Council approved a recommendation to award the contract for this year’s sidewalk repairs to Raiders Site Services, for $219,000. This is the same firm that the town hired for the same sort of work last year; again it was the low bidder, town project manager Doug Baird told council, adding “they did a good job last year.”
On the list for fixing this year are 44 bad spots around town, including gaps at two CN Rail crossings. CN has committed $28,000 to pay for those spots, which it cut out last year in its crossing signal installation work.
Also to be fixed is damaged concrete in front of the multi rec centre.
The town had budgeted $250,000 for the sidewalk project.
Development permit process
The big item of the meeting was an overview of the town’s development permit process. This entails what the town requires of the applicants and what the town is required to do in communicating those requirements. There’s a lot to it, and we’ll spare you the details.
One thing that came out via councillors’ questions about the process was that not every single requirement ends up in the development permit on paper.
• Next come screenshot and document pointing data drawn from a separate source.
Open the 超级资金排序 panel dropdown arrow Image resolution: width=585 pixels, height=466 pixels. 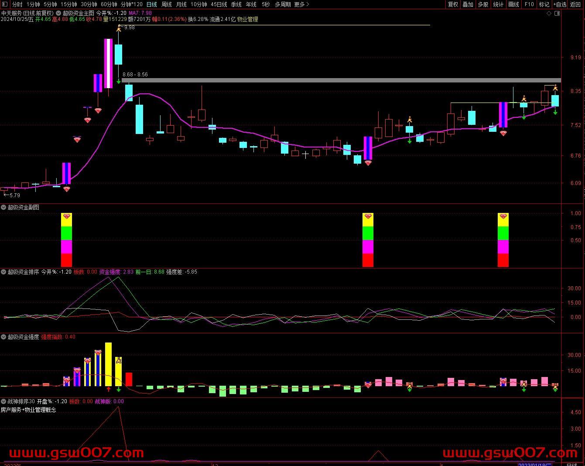coord(4,272)
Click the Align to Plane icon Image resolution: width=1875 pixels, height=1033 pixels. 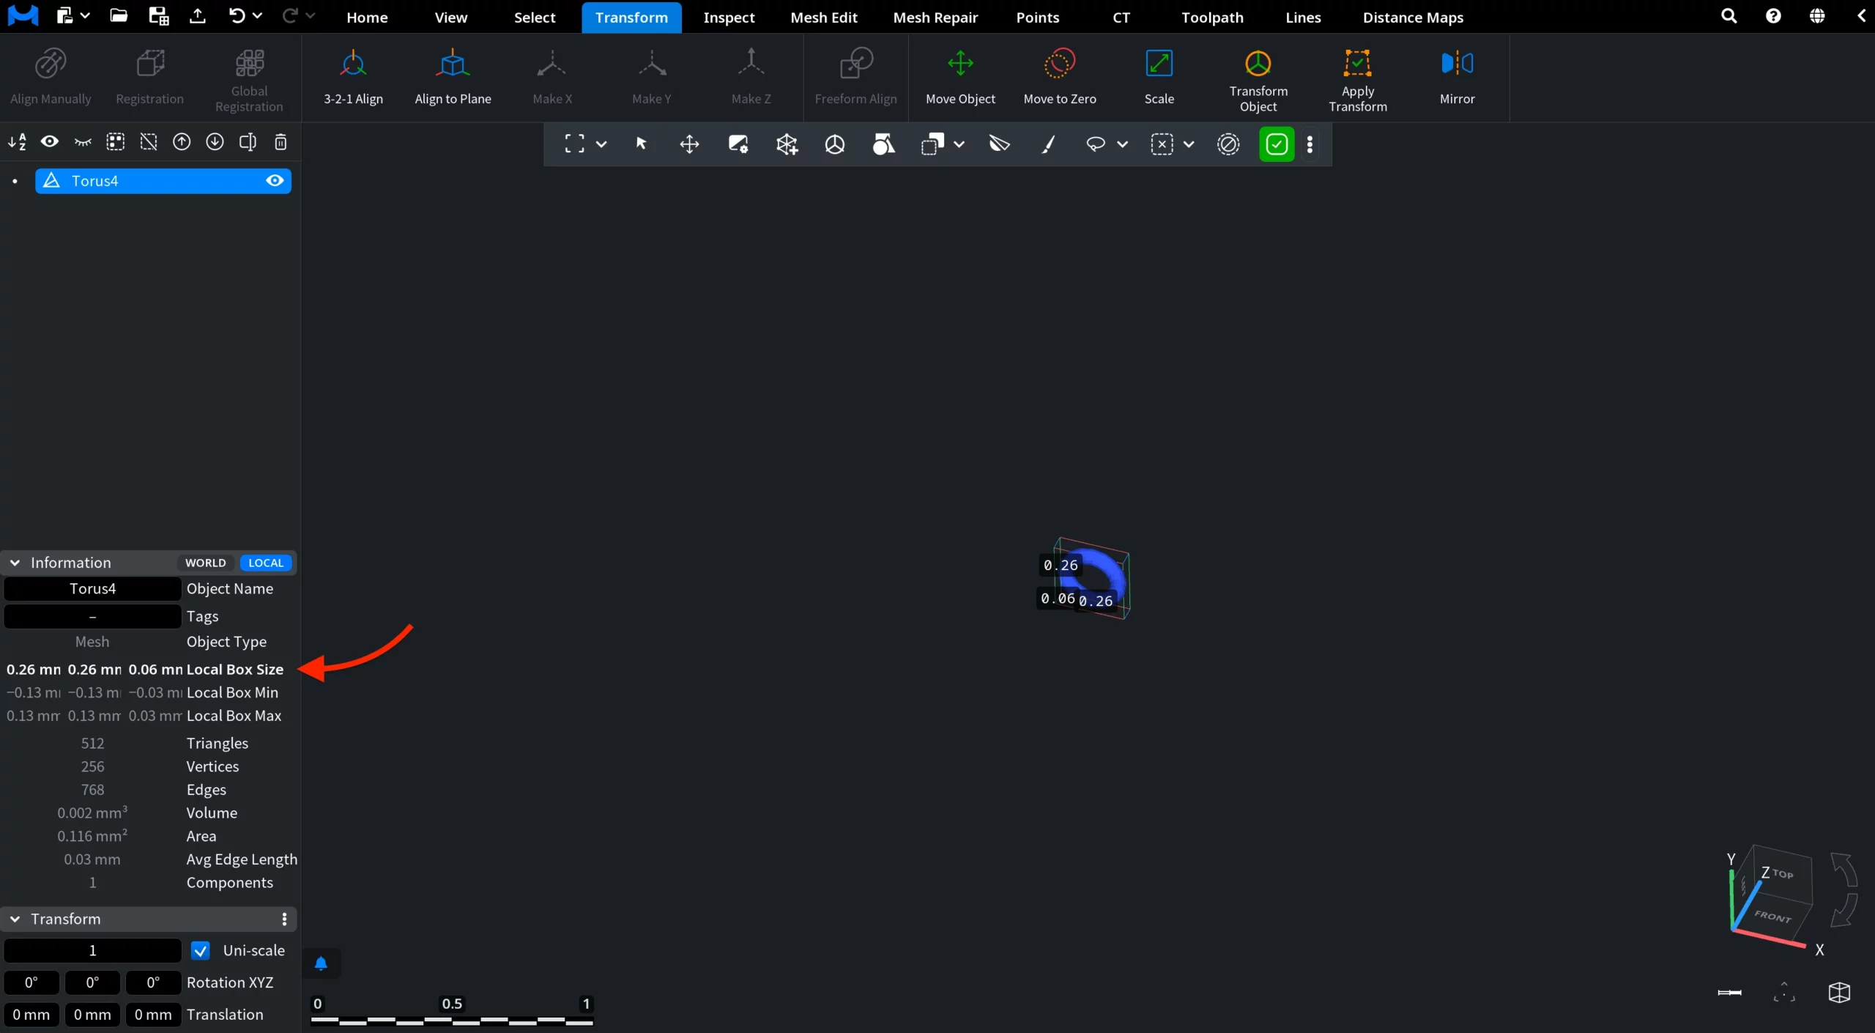point(452,64)
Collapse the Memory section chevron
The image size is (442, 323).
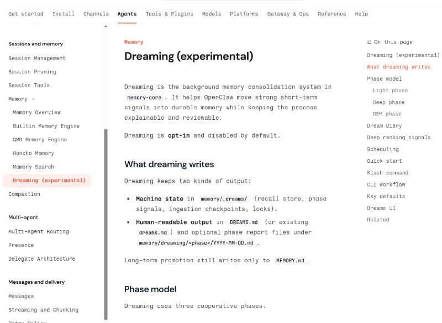pos(33,99)
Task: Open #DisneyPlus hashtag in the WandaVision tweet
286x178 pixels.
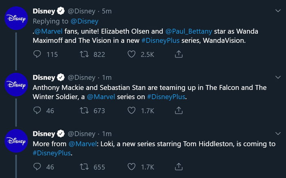Action: click(x=160, y=40)
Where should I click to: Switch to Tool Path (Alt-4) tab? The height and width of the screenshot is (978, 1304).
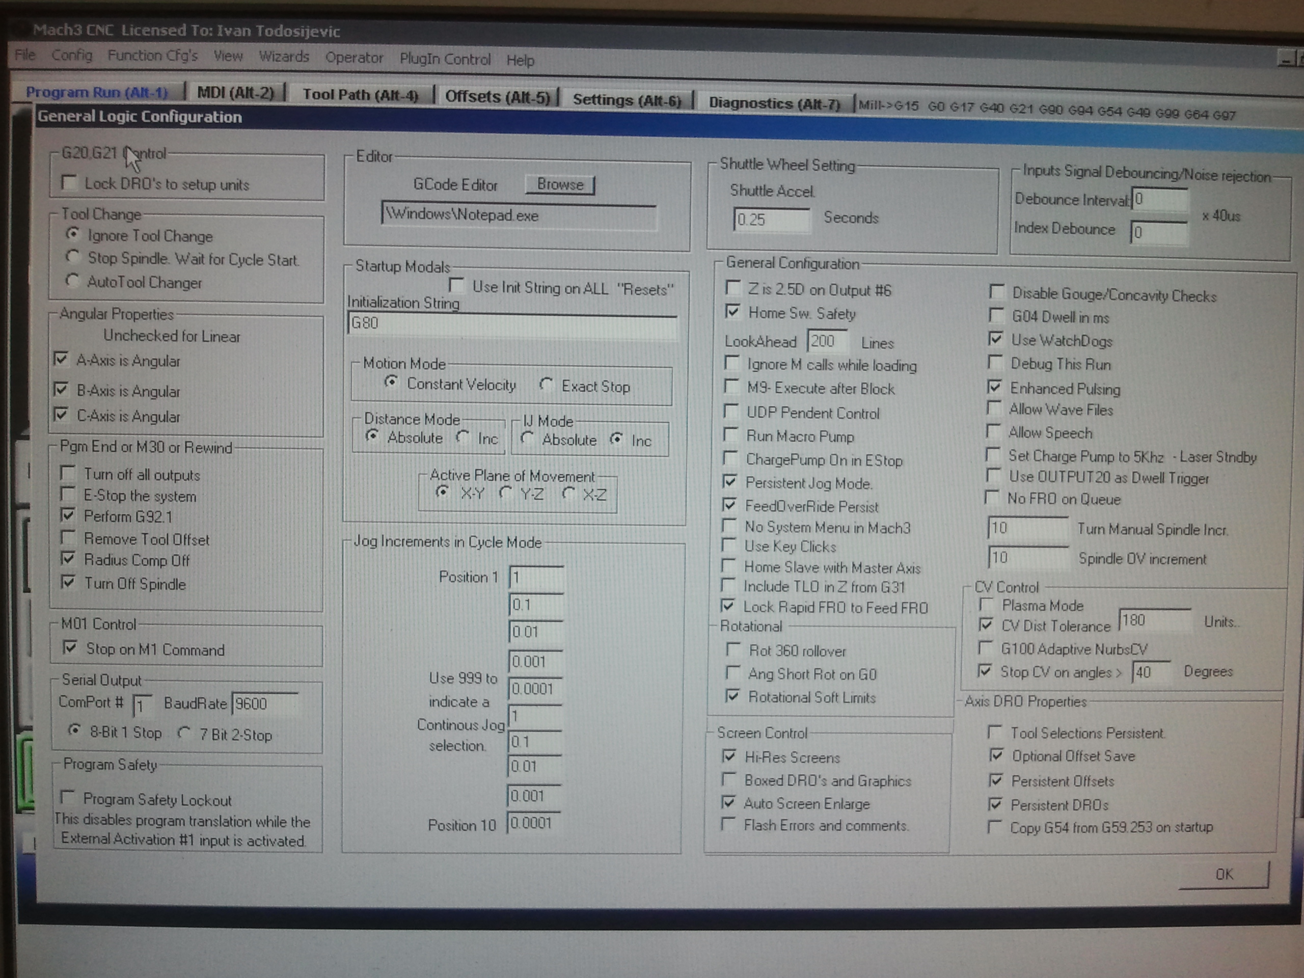[x=360, y=95]
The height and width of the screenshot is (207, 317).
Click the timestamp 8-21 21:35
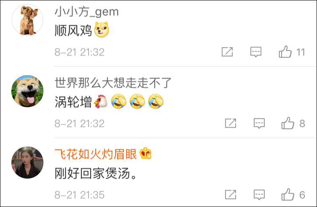79,195
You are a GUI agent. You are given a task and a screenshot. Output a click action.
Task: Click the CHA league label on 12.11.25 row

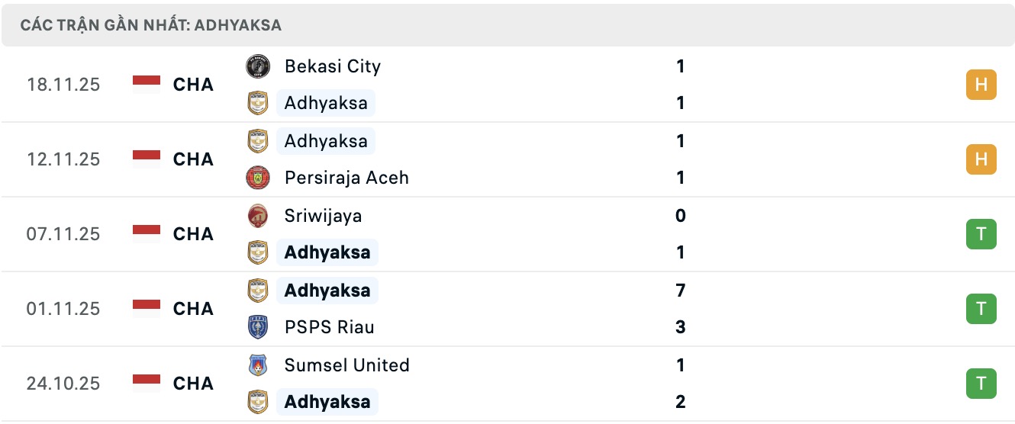[193, 159]
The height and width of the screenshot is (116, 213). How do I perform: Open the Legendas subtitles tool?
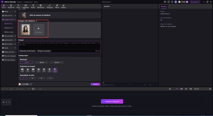pyautogui.click(x=26, y=6)
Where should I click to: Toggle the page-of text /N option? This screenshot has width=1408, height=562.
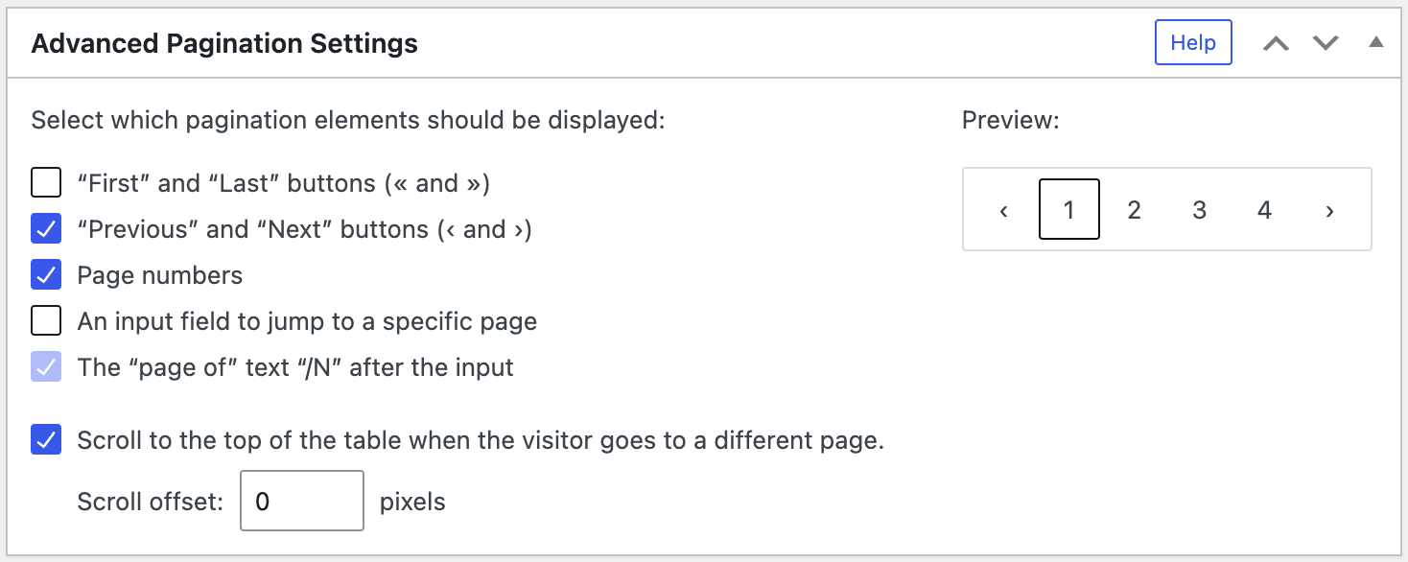coord(45,366)
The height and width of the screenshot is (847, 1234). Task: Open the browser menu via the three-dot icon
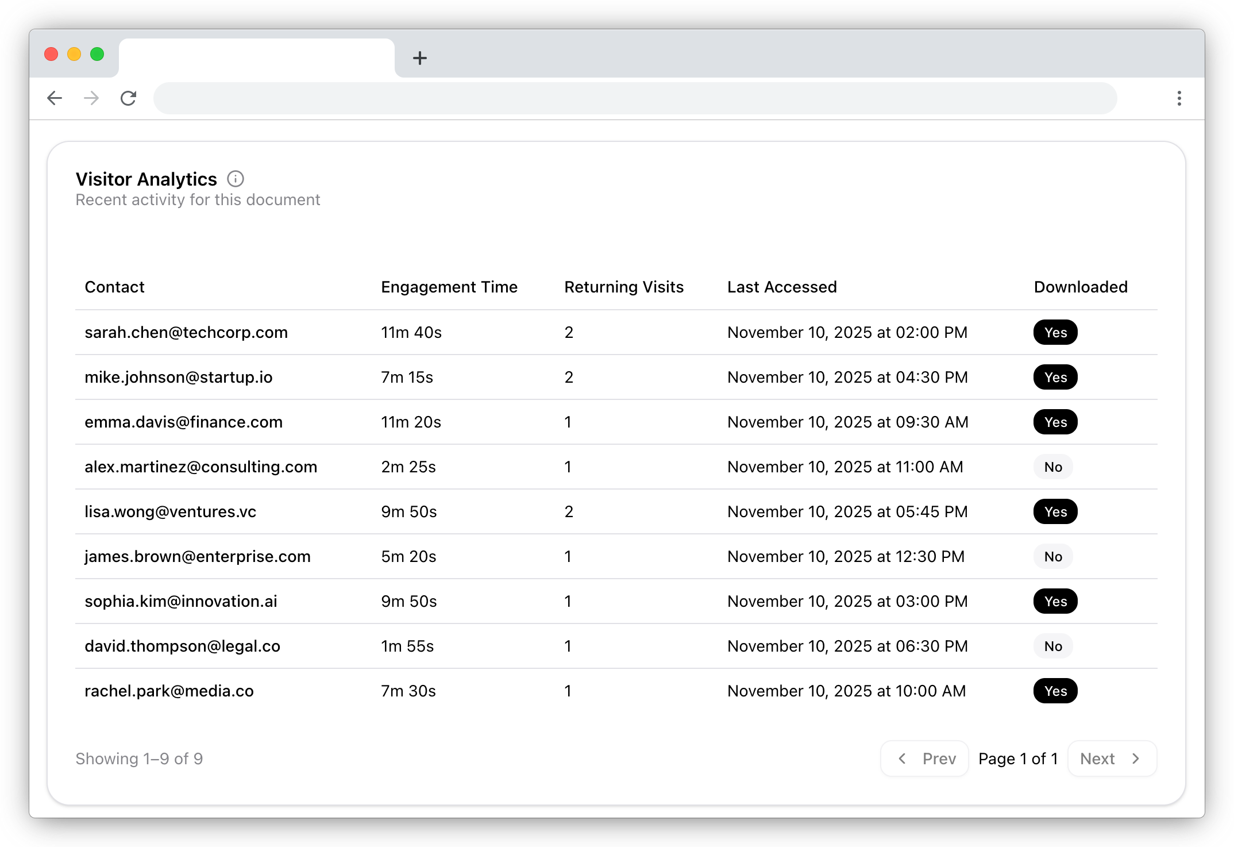1179,98
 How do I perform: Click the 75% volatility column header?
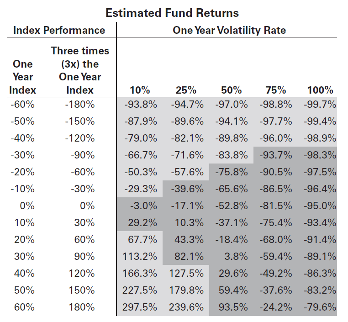pos(276,90)
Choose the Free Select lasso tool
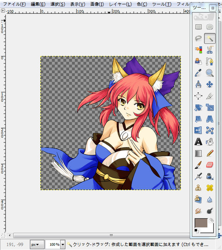Image resolution: width=222 pixels, height=250 pixels. tap(198, 38)

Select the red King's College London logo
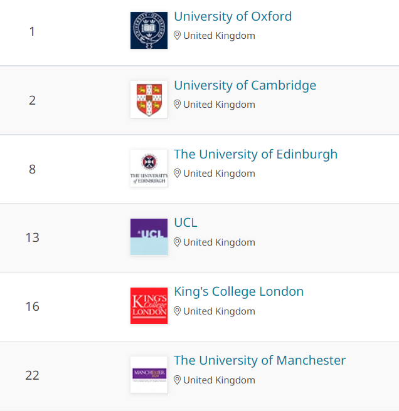pos(149,306)
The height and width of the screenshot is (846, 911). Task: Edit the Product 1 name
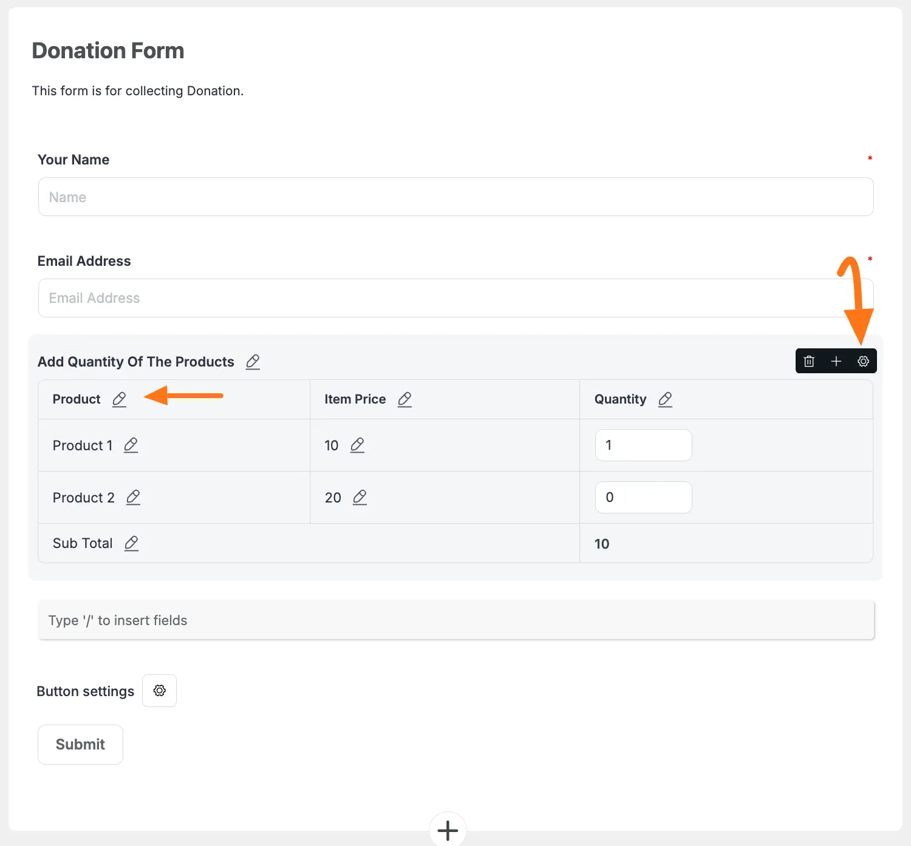[131, 445]
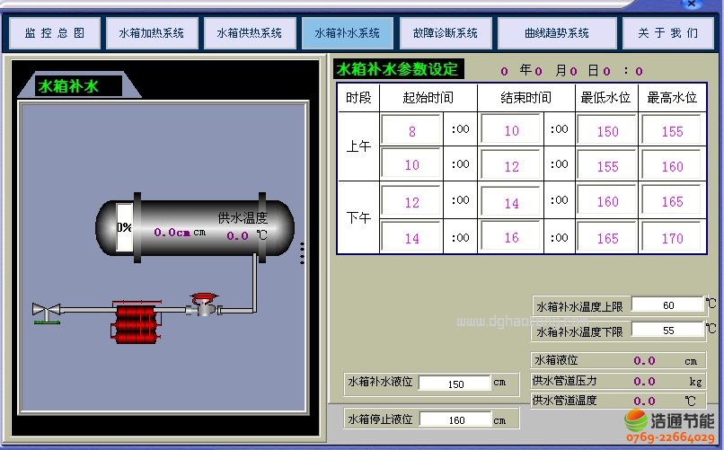Edit the 水箱补水液位 input field
Screen dimensions: 724x450
pos(455,384)
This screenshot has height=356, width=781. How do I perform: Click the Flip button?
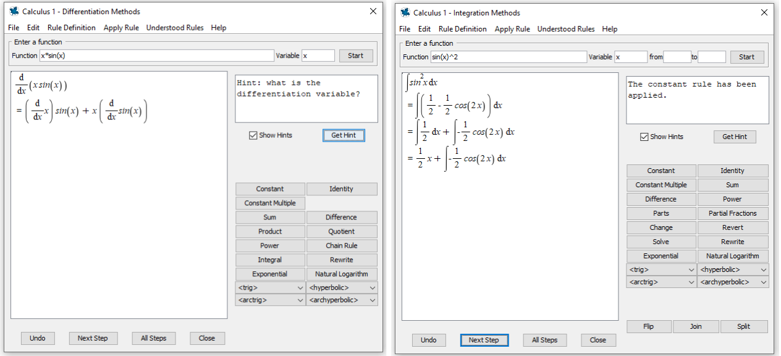[x=648, y=326]
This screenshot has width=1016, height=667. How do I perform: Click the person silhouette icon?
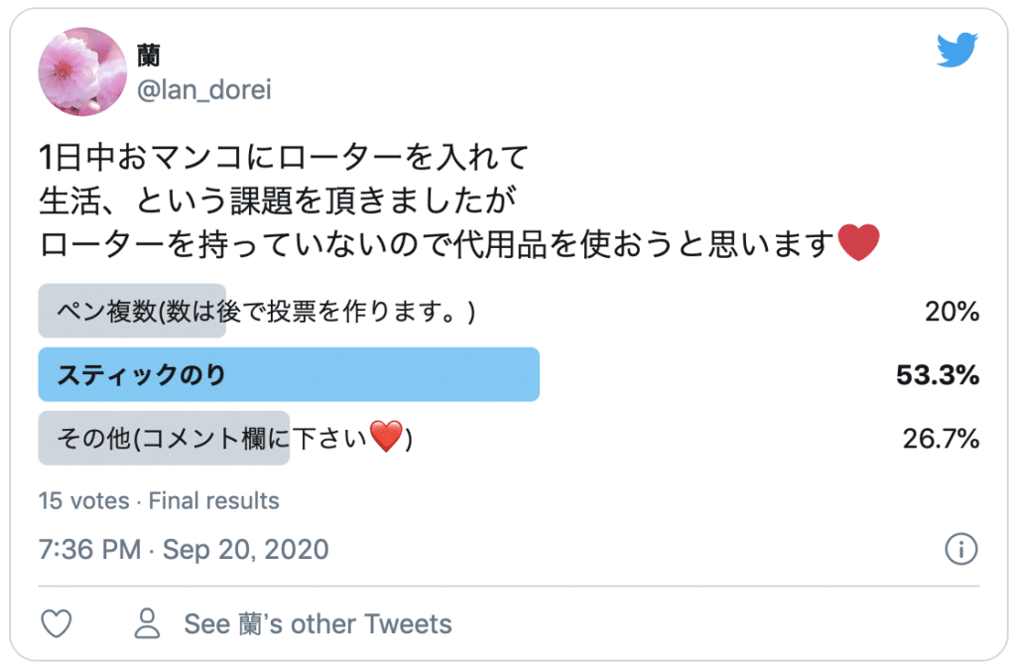click(x=148, y=623)
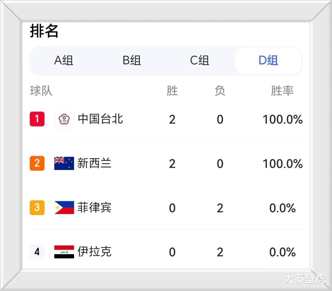The width and height of the screenshot is (332, 291).
Task: Open the 新西兰 team page
Action: click(94, 163)
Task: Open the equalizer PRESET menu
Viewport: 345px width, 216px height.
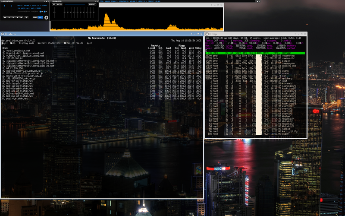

In pretty much every case, said Laurie Skrynyk, the planning and development director, there’s information that gets passed on to the developer by way of phone calls and one-on-one meetings.
But the bulk of the conditions for development are contained in the permit, and the onus on the developer is to understand them and fulfill them. If he or she doesn’t – the deposit won’t be refunded, for one thing.
That’s what happened in the case of Harry Staab’s development in Springwood, as reported in last week’s Leader. In that case the town also issued an enforcement order, to compel Mr. Staab to install the required separate sewer services to two residences he developed there. He is contesting that order, his main objection being that the town added the condition after he’d gotten his development okayed by the town.
“This won’t stand,” he said.
Council went in camera to further discuss the matter. When it came out, it made the following decisions:
By a unanimous vote, council decided to have the town replace a four-inch reducer from the six-inch line coming from the Staab properties to the town’s main line under 7th St. NE. By a 5 – 2 vote, council upheld the town’s enforcement order, requiring Staab to provide separate sewer services to the two residences in question. This will be “at his expense, and the town will not service the lot.”
Voting in favour of that motion were mayor Tyler Warman and councillors McGregor, Brandle, Busk and King. Voting against it were councillors Gramlich and Ferguson. Whatever the arguments were for or against the motion probably would have made this a more interesting story. However, that discussion was behind closed doors and presumably will stay there.
In his update for council, mayor Warman spoke about spending time with Community Futures manager Josh Friesen, working out details of that organization managing the Visitor Information Centre for the season.
On a related note, Warman said he’d also been consulting with the person developing the regional tourism website.
Things are looking up at the Legacy Centre, Warman reported, with “lots of bookings already. We’re working with artists and entertainers who are approaching us.”
This would presumably include the Stompin’ Tom Connors tribute show (by Taw Connors, Stompin’ Tom’s son), which the town announced last week is coming on Sept. 22.
Otherwise, “lots of calls about development permits”; also about a ‘sea can’ housing development proposed for northeast part of town.
Finally, Warman passed on a note to the organizers of the Canadian Tire Anglers Cup.
“It’s a lot of work,” he said. “We appreciate what you’re doing.”